(Data extract Opens)

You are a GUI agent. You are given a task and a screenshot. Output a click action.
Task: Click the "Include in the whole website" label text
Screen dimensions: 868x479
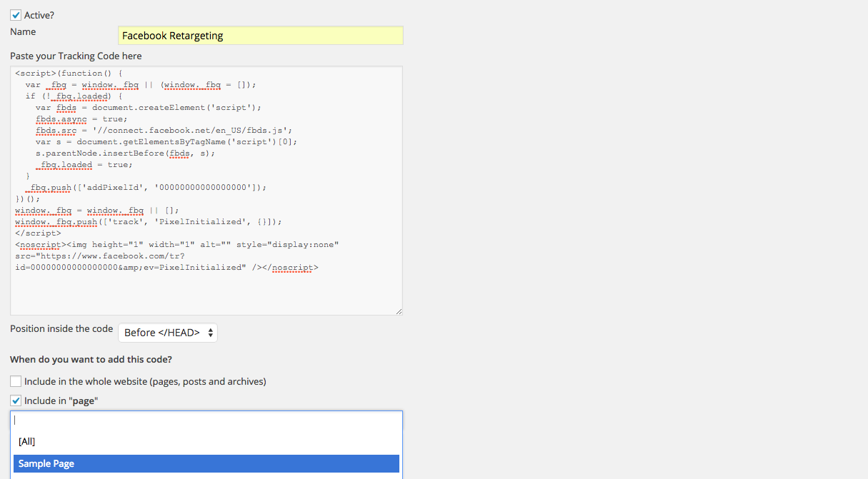click(x=145, y=381)
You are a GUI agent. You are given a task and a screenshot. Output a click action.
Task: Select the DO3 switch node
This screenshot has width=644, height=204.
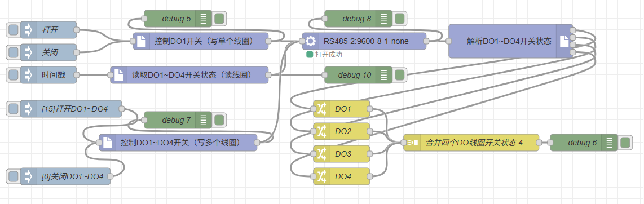point(341,154)
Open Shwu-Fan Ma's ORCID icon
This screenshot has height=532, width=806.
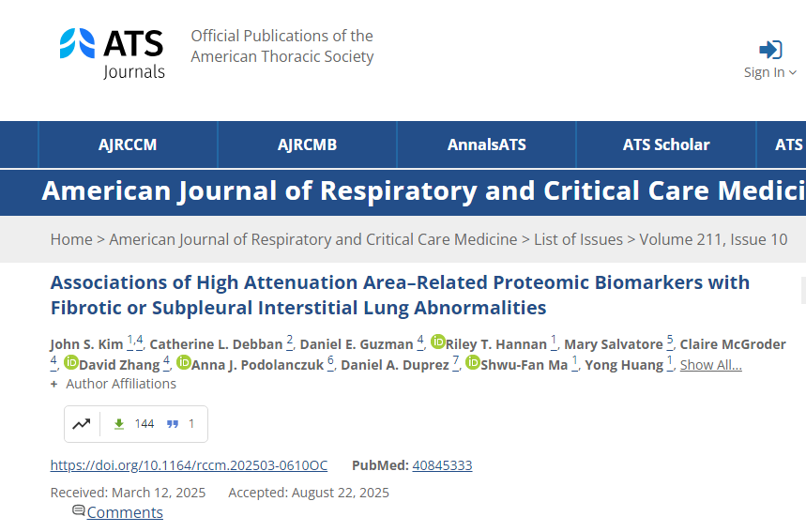tap(473, 363)
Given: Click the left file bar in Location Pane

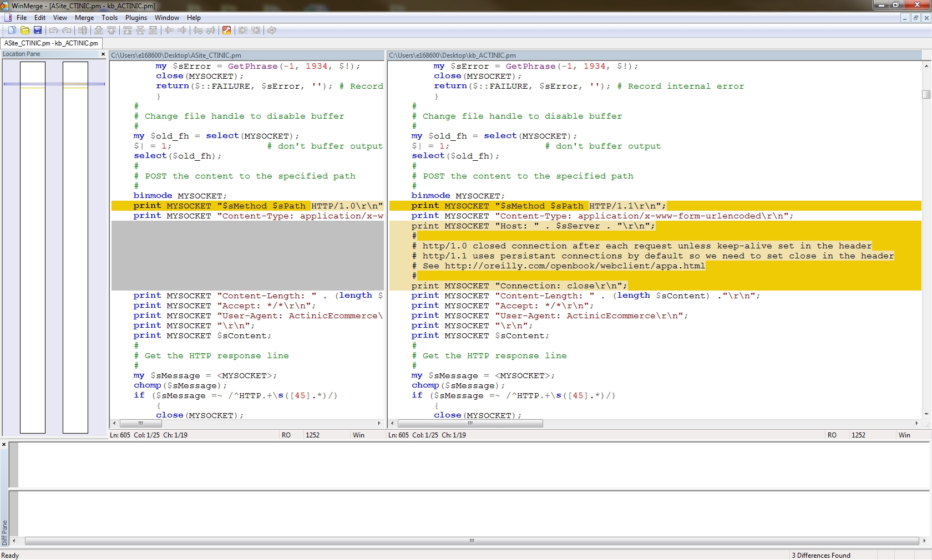Looking at the screenshot, I should 33,247.
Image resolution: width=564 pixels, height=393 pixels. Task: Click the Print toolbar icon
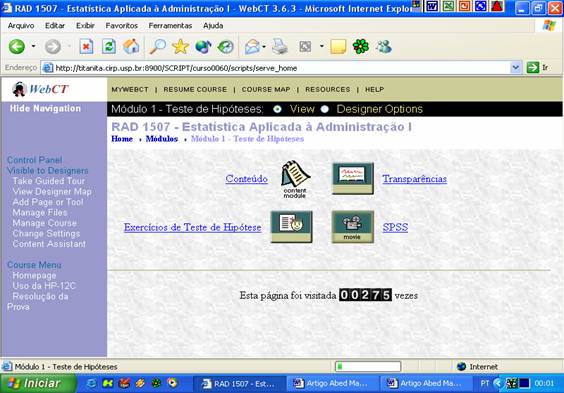point(279,46)
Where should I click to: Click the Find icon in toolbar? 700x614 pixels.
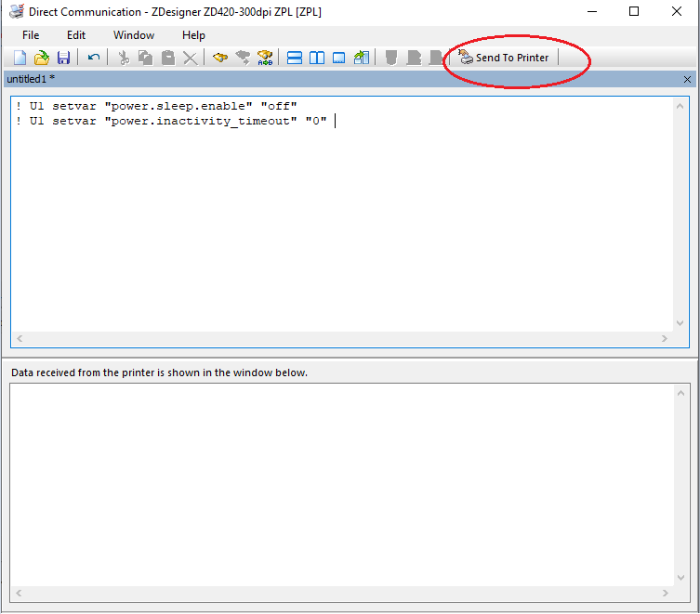coord(220,58)
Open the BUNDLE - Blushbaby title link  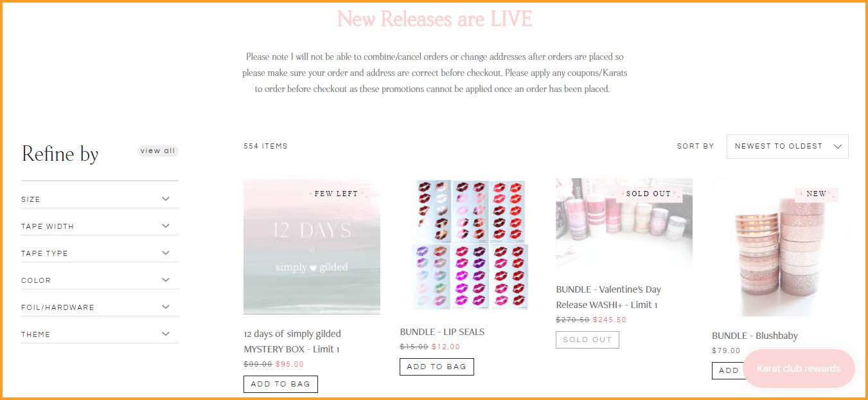coord(755,336)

(Data extract Closes)

_Required work_
Skip the pictures and quote each line of the entries above, from the first through the line with "Task: Select the DO3 switch node", exactly as it appears.

_Result of the task_
You are a GUI agent. You are given a task and a screenshot. Output a click action.
Task: Click the "Include in the whole website" label text
Screen dimensions: 868x479
click(x=145, y=381)
You are a GUI agent. You are given a task and a screenshot. Output a click action.
Task: Select the DO3 switch node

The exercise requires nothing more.